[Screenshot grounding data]
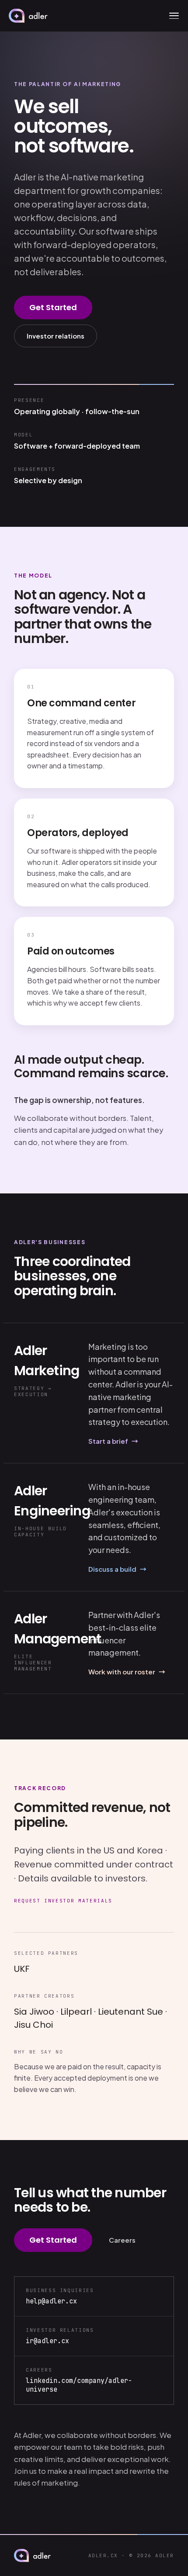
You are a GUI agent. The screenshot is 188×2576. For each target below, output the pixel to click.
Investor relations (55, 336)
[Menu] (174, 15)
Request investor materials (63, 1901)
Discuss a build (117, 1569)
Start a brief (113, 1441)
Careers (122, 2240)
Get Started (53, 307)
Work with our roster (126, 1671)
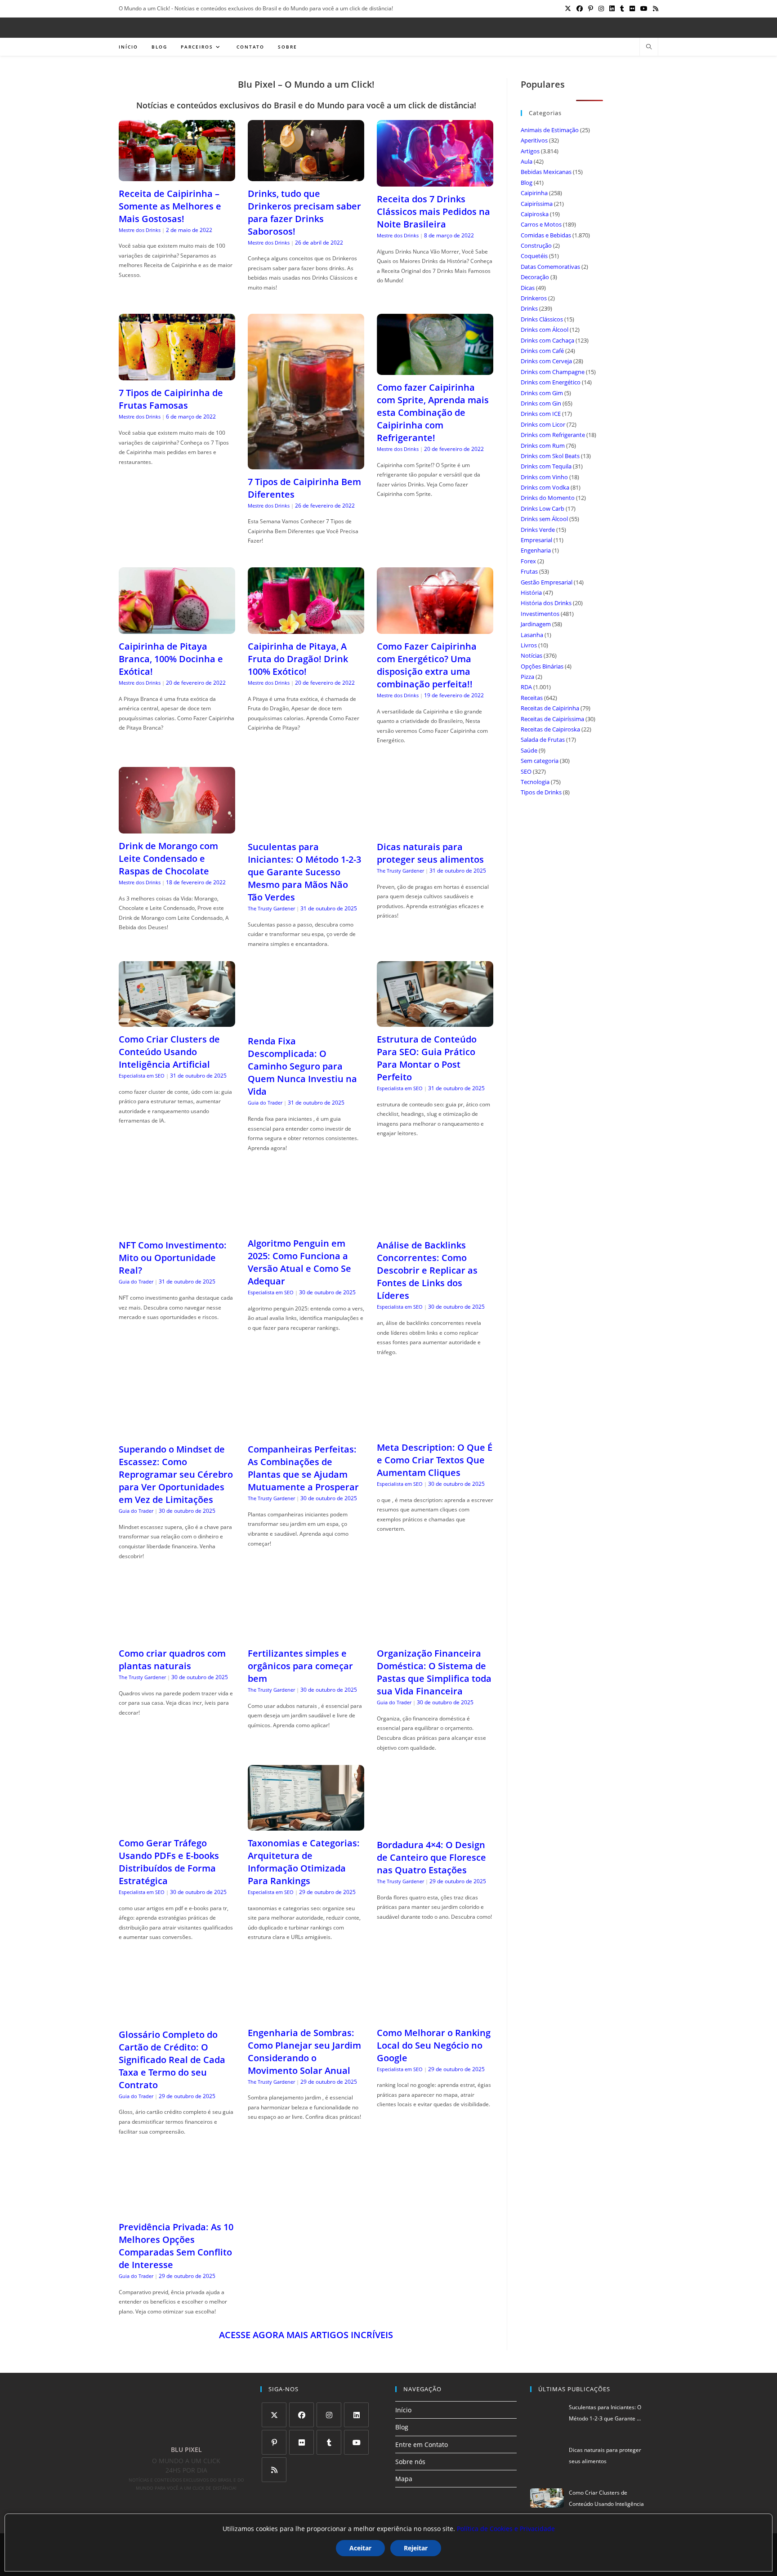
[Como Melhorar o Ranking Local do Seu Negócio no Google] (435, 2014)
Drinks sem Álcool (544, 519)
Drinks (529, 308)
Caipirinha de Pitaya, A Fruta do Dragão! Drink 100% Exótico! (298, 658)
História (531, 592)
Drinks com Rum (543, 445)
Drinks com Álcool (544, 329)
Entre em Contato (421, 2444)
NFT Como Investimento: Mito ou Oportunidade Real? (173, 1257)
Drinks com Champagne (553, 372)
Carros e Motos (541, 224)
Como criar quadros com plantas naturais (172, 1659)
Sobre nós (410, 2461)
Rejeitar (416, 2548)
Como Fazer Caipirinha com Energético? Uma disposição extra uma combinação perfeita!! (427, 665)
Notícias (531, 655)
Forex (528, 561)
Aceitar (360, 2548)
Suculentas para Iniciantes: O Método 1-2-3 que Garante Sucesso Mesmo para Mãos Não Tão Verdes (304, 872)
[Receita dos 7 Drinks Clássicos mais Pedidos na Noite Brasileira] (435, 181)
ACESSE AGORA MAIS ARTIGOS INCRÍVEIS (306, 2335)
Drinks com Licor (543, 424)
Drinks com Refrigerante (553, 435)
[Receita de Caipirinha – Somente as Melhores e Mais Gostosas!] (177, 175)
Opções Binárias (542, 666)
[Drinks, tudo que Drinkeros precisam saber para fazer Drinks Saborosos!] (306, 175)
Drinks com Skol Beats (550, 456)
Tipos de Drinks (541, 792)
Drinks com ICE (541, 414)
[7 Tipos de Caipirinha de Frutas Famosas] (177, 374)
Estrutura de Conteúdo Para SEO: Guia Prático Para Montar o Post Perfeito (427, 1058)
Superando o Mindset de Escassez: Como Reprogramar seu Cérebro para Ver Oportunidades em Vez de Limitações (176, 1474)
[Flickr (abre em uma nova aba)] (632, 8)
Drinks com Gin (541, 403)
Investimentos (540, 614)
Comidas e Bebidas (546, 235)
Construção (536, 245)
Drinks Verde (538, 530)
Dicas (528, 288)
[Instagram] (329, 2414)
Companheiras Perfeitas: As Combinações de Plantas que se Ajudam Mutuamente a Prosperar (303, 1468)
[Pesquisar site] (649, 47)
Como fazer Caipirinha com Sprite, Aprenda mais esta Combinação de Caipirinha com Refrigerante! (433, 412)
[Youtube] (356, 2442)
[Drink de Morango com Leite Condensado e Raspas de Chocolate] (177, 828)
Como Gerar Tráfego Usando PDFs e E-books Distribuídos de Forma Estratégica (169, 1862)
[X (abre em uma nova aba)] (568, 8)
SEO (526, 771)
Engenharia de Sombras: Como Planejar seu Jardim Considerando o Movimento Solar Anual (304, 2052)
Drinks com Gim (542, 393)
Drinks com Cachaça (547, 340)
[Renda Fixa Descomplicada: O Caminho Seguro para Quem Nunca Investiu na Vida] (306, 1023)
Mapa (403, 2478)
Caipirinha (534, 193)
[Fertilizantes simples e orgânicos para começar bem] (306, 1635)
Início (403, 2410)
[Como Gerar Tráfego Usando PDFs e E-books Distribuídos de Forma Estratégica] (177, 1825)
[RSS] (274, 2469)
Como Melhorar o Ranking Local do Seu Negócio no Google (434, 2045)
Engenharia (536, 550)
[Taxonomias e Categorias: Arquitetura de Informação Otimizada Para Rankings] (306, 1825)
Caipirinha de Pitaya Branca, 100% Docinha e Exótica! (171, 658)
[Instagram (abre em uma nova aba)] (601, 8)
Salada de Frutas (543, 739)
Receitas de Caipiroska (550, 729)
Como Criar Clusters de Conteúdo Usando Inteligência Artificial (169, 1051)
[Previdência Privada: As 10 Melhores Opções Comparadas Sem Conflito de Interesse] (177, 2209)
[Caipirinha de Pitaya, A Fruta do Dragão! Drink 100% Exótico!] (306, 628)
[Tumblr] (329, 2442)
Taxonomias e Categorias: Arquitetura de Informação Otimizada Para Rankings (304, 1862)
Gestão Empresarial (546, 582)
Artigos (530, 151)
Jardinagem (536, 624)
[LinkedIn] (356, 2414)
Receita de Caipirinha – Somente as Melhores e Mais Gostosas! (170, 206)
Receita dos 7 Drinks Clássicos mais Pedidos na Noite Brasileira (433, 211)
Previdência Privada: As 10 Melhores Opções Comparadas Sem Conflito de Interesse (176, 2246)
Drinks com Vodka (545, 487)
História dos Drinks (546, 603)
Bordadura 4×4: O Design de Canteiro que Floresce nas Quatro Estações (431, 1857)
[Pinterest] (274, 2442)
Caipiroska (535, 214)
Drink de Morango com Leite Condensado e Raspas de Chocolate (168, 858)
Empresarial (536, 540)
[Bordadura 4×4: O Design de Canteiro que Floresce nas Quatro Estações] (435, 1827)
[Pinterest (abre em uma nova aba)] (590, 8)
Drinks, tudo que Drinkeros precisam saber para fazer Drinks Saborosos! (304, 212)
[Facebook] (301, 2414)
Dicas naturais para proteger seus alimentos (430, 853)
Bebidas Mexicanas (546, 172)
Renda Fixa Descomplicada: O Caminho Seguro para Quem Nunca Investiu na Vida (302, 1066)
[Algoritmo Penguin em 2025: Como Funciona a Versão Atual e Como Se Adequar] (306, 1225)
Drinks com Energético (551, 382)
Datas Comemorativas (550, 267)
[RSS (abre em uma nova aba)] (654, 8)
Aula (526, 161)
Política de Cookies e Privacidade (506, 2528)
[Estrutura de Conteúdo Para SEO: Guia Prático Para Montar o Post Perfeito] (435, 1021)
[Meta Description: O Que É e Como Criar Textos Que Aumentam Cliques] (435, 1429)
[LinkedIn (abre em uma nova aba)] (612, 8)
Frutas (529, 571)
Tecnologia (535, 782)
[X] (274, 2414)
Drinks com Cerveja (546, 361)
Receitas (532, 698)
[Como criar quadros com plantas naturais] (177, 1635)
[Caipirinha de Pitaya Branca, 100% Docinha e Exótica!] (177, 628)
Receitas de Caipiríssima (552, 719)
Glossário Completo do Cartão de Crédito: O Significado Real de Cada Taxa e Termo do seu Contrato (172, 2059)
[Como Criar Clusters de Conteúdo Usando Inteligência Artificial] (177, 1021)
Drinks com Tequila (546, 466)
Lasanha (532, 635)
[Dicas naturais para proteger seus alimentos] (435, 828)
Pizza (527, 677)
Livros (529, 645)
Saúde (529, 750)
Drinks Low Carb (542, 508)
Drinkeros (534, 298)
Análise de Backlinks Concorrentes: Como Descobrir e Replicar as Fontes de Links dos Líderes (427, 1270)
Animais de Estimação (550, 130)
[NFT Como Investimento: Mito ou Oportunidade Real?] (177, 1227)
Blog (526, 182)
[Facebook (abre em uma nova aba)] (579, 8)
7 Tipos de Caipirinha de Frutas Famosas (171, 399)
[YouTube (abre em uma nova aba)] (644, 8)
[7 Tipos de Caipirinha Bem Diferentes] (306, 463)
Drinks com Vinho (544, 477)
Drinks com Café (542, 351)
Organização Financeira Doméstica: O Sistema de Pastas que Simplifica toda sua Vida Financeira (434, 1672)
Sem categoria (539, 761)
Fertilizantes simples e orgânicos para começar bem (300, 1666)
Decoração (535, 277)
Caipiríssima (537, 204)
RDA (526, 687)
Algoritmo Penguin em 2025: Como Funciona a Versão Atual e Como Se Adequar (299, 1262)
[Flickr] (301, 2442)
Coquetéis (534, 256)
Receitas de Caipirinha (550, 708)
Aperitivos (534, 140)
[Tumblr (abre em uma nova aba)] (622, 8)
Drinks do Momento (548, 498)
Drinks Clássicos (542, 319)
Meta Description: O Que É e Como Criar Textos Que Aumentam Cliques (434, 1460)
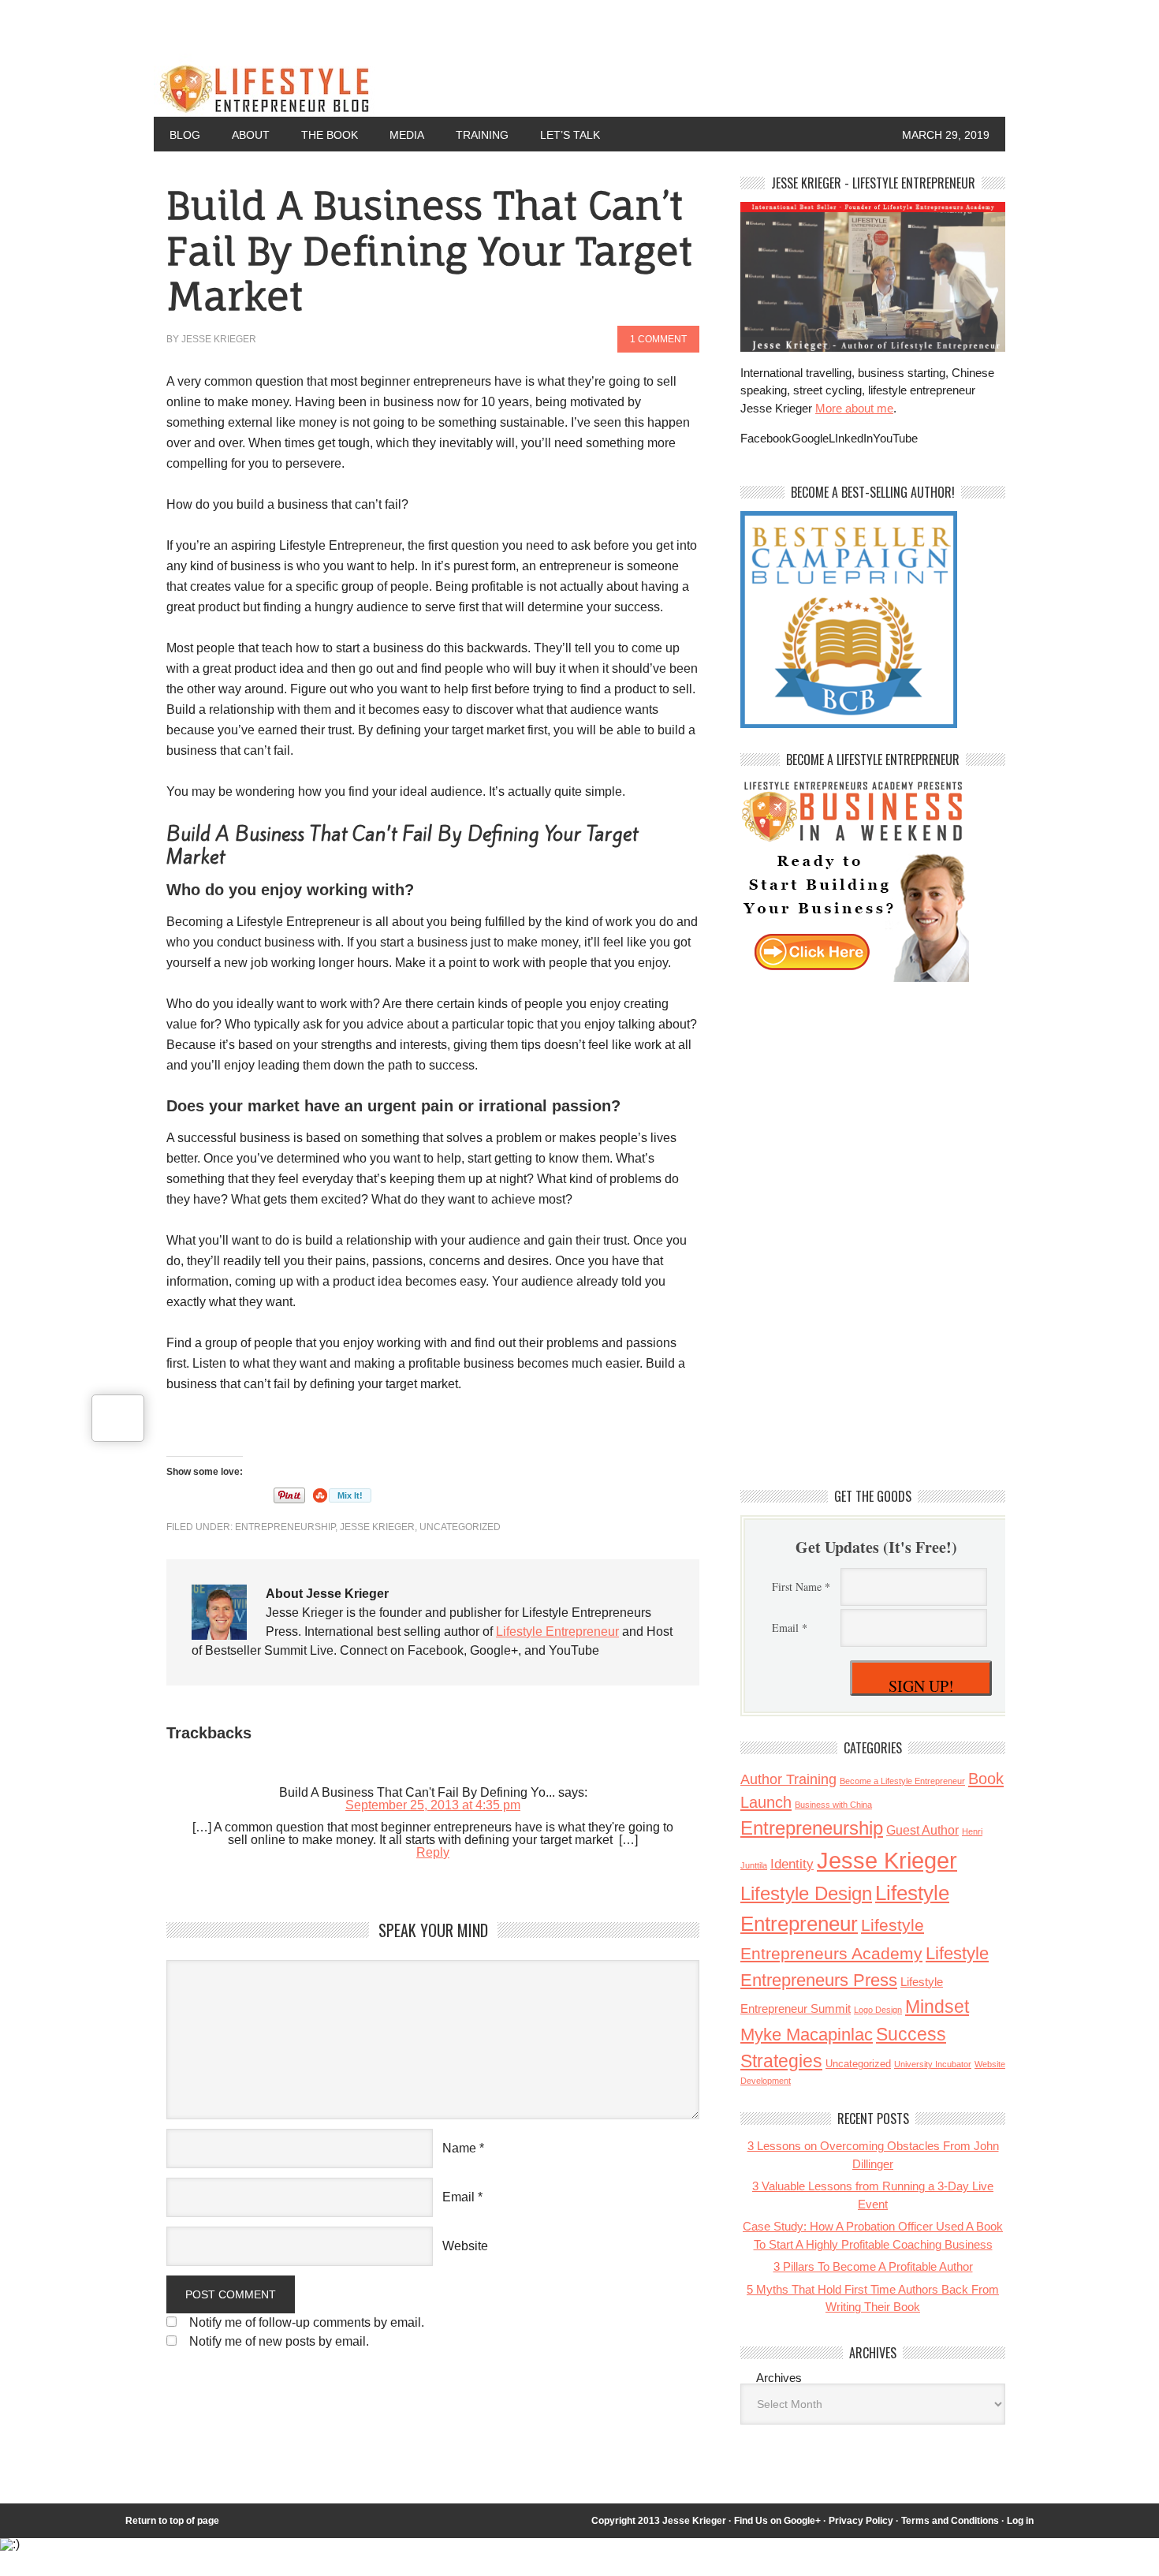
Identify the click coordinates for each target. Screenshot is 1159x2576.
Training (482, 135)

*Aim of the task*:
The expected answer is a copy of every line in the entries that holds the word "Description".

*Finished exercise*:
[Meta Description: O Que É e Como Criar Textos Que Aumentam Cliques] (435, 1429)
Meta Description: O Que É e Como Criar Textos Que Aumentam Cliques (434, 1460)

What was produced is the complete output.